The pandemic has underscored the worth of soft power as a means of winning friends and influencing people, in ways often better than what military power can achieve. China and Russia jumped ahead of the United States in vaccine diplomacy, although that lead is likely to be reversed in the months ahead.

U.S. soft power has taken its biggest hit from the image of incompetence that results from the United States having by far the most COVID-19 infections and deaths in the world. Even when viewed on a per capita basis, the record of such a large, wealthy, powerful, and scientifically advanced country in handling the disease has been an embarrassment.

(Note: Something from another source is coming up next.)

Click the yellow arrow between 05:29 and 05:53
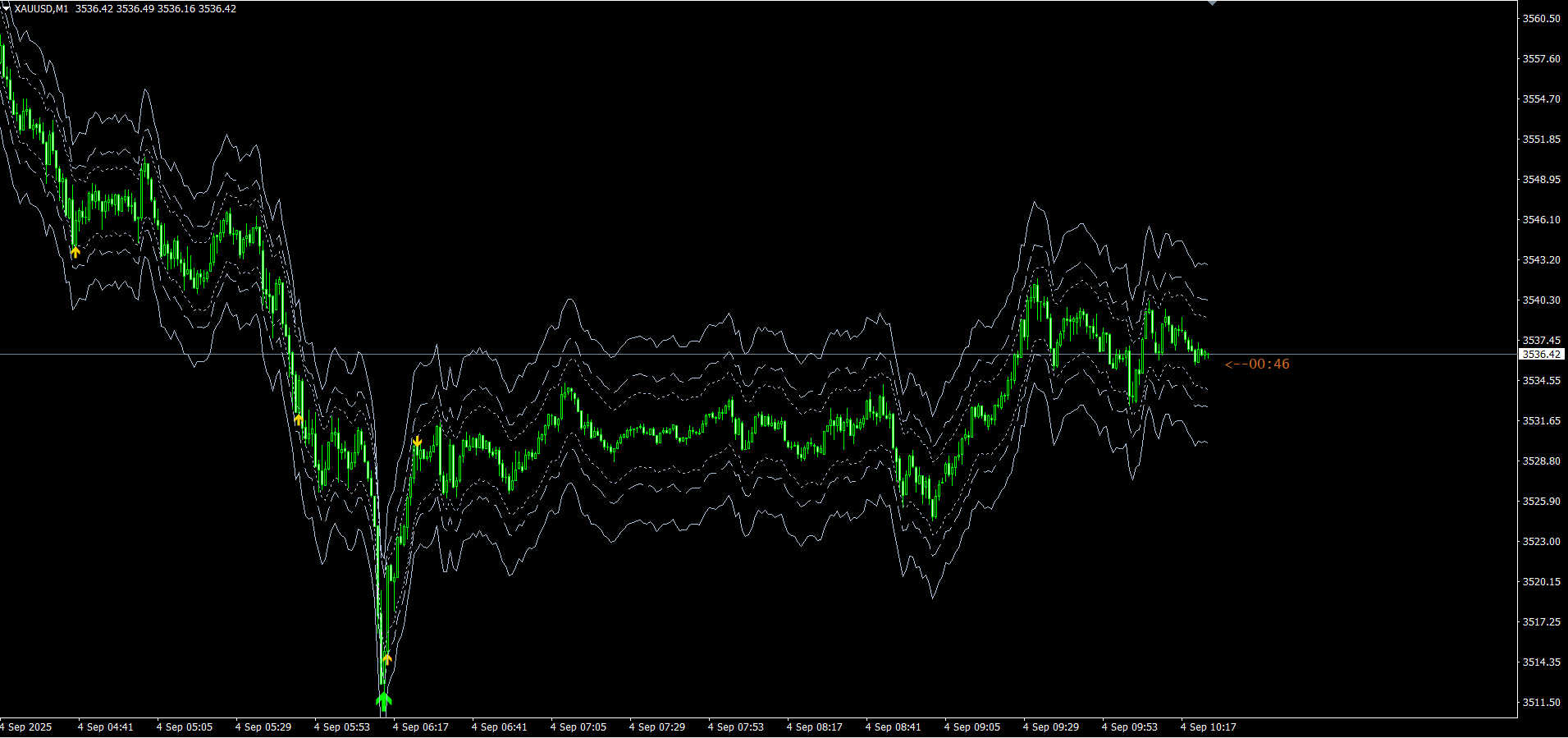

Much of the cooperation the United States receives, on a wide range of issues, from other countries is grounded in the other country’s perception of the United States as a successful and effective power that can get things done. The tarnishing of this image will have subtle but possibly significant effects on U.S. foreign relations in the months ahead.

The uncertainty about how much most Americans will absorb the lessons of the COVID-19 pandemic is due not only to the engrained habitual American way of looking at threats but also to the rampant politicization of management of the pandemic. It began with the previous president’s minimizing of the epidemiological threat, active undermining of protective measures imposed by state and local officials, and making defiance of such measures a political or cultural statement. It continues with a conspicuously divided country in which political urges in some parts of it have led to abandonment of the protective measures even when the virus is far from being tamed.

Foreign publics and governments observe all of this, adding to the image of American mismanagement of the most serious public health crisis in decades. The United States has not had a good pandemic, and the costs to the nation will go beyond death and disease among its own citizens and extend to its relations with the rest of the world.